Chapter 26 #2

When she soars into the sky, a rainbow shimmering in her wake, she leaves me with a contentment I haven’t felt for a long time, confirmation that I’m doing what needs to be done. Putting Ares in the past where he belongs and turning to the future. Restoring love to the world, piece by piece.

Starting with me. But before I go back to Adonis, there is something I must do.

“You came back.”

I can’t tell from his tone how he feels. “This is my home, Hephaestus,” I say.

He comes to stand beside me, looking out to sea. Here, the landscape is formed from the cooling of molten rock, twisted and warped into shape. “I hoped it would be,” he says.

He looks contemplative, leaning on his staff, his gaze steady and calm.

“Are you going to tell me again that I can leave?” I ask. “Is that what you want?”

“I wanted you to love me.” He laughs, but it’s so sad and rueful that it cracks my heart down the center.

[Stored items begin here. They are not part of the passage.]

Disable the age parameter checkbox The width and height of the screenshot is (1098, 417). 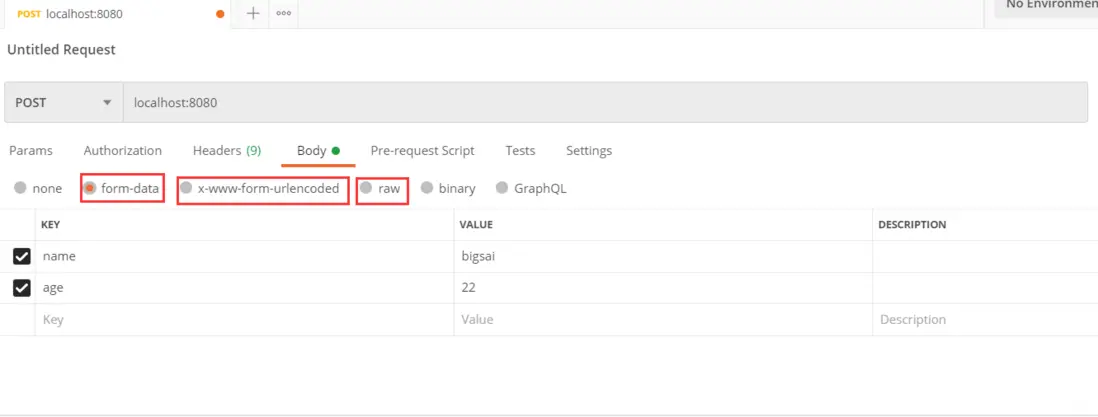point(22,288)
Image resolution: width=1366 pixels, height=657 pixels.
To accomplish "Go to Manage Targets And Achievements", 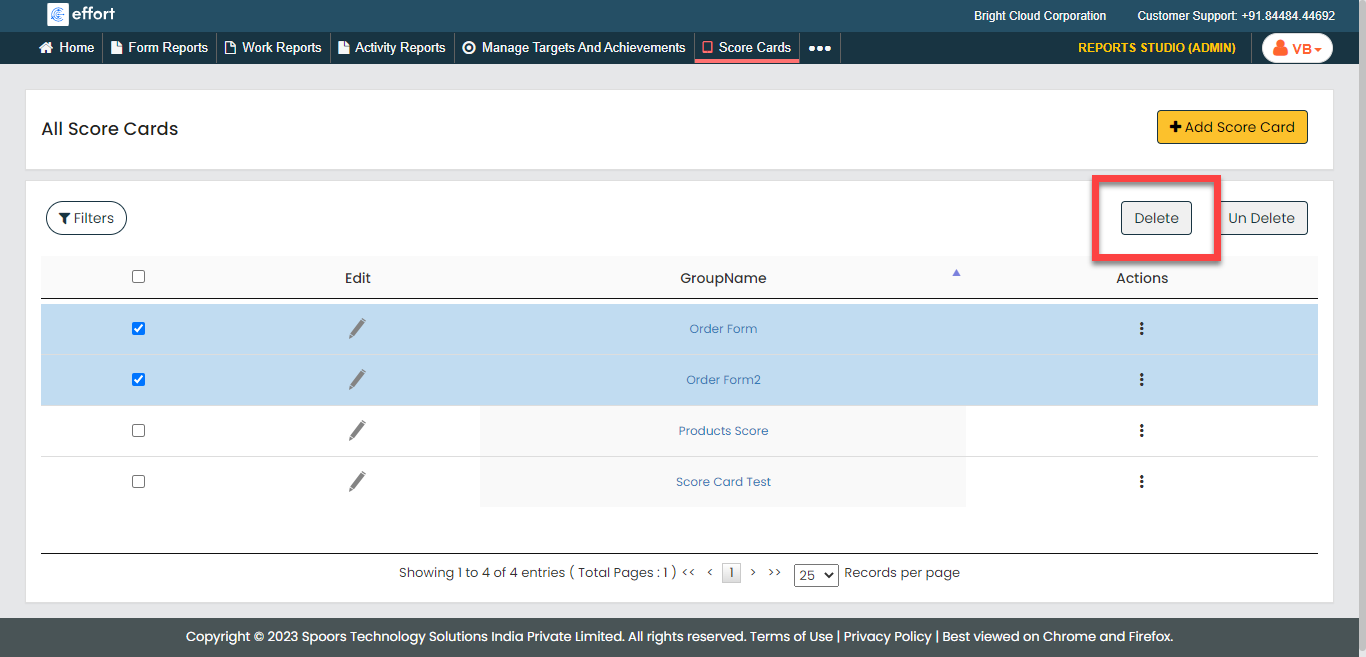I will coord(574,47).
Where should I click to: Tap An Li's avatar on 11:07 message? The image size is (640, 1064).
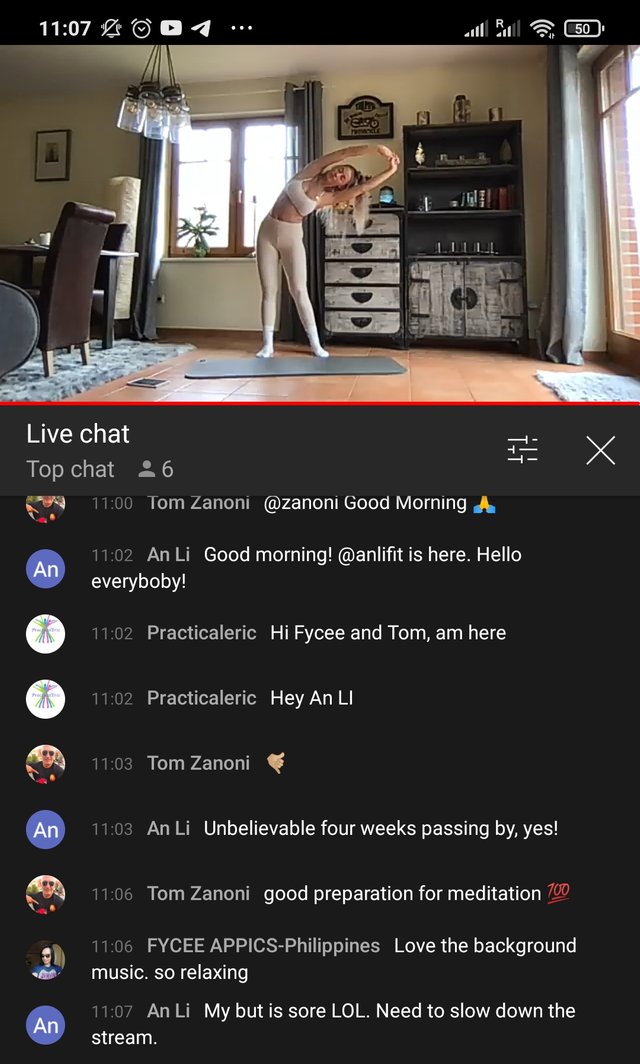click(45, 1024)
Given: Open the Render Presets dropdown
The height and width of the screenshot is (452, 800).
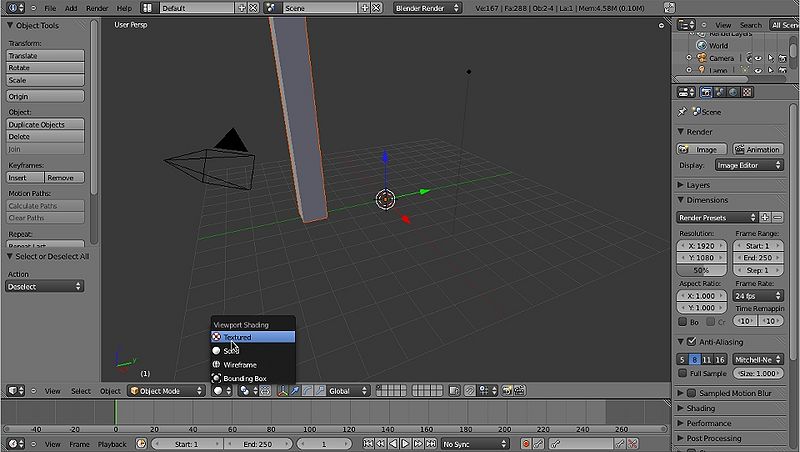Looking at the screenshot, I should (x=717, y=217).
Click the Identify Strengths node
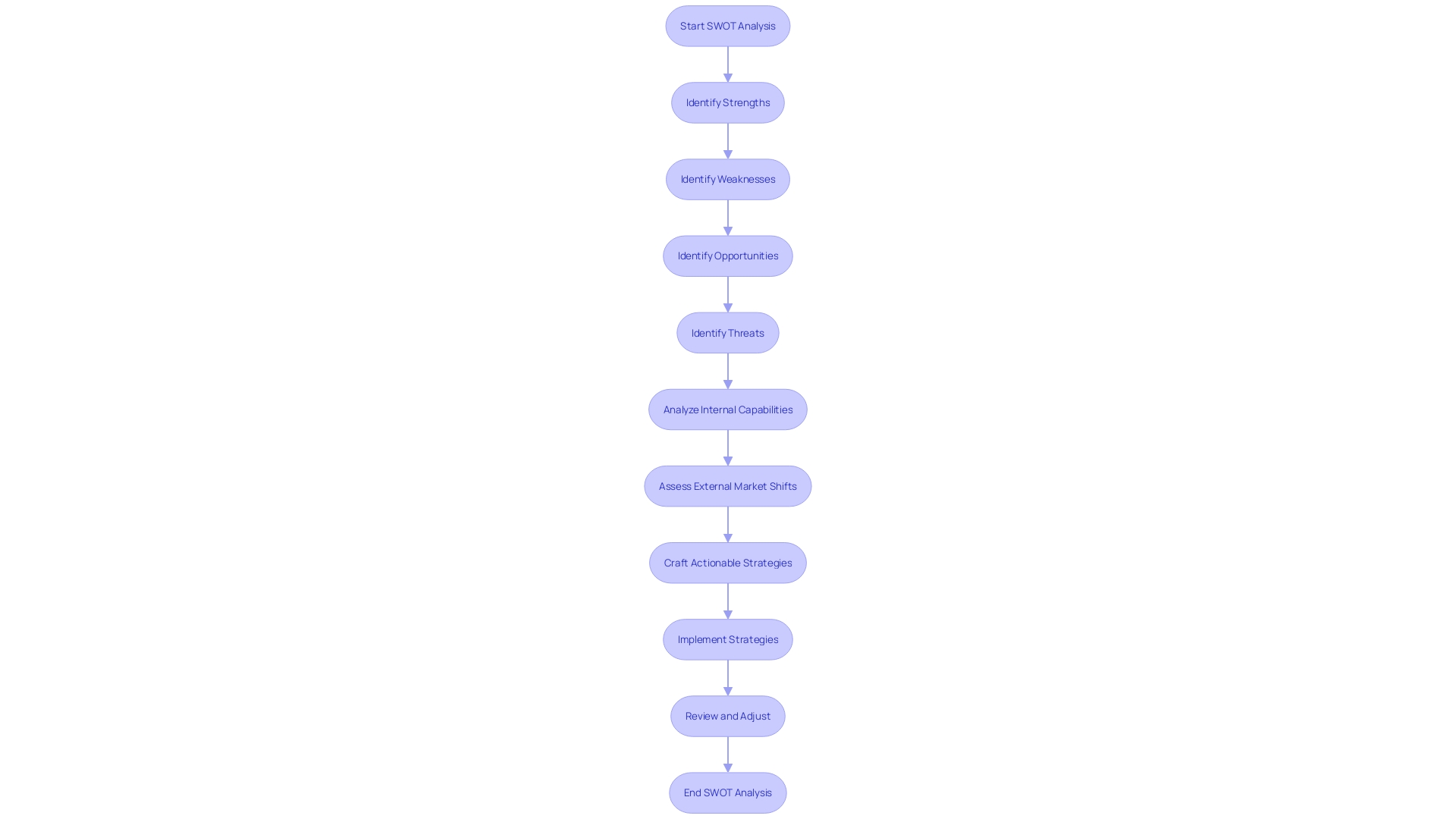The image size is (1456, 819). 728,102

“I thought you might, with time. When you stayed, I let myself imagine that might be what you wanted too. But I knew that it wasn’t, not really, and so when you acted as though it was at the council… ”

I wince. “I’m sorry,” I say. “It isn’t that I could never have loved you. I could have, if things were different.”

“If you didn’t love him first. I know.”

I shake my head. “Not just that,” I say. “This marriage, the way it started…”

“It was poisoned from the start,” he says. “You did it because you were forced into it. Nothing good could grow from that.”

“I couldn’t make it real,” I say. I can dream of a happy life unfolding with Hephaestus. His devotion, his solidity and his faithful nature would give us centuries of harmony, divine children that would flourish in the sunlight of his love, a peaceful existence.

But that’s all it is. A pleasant dream.

“So will you go?” he asks.

“I think,” I say, “that it’s time.”

“You did what Zeus asked,” Hephaestus says. “And you kept the peace. Olympus is better for it.”

“But you aren’t,” I say. “And I wish I hadn’t hurt you.”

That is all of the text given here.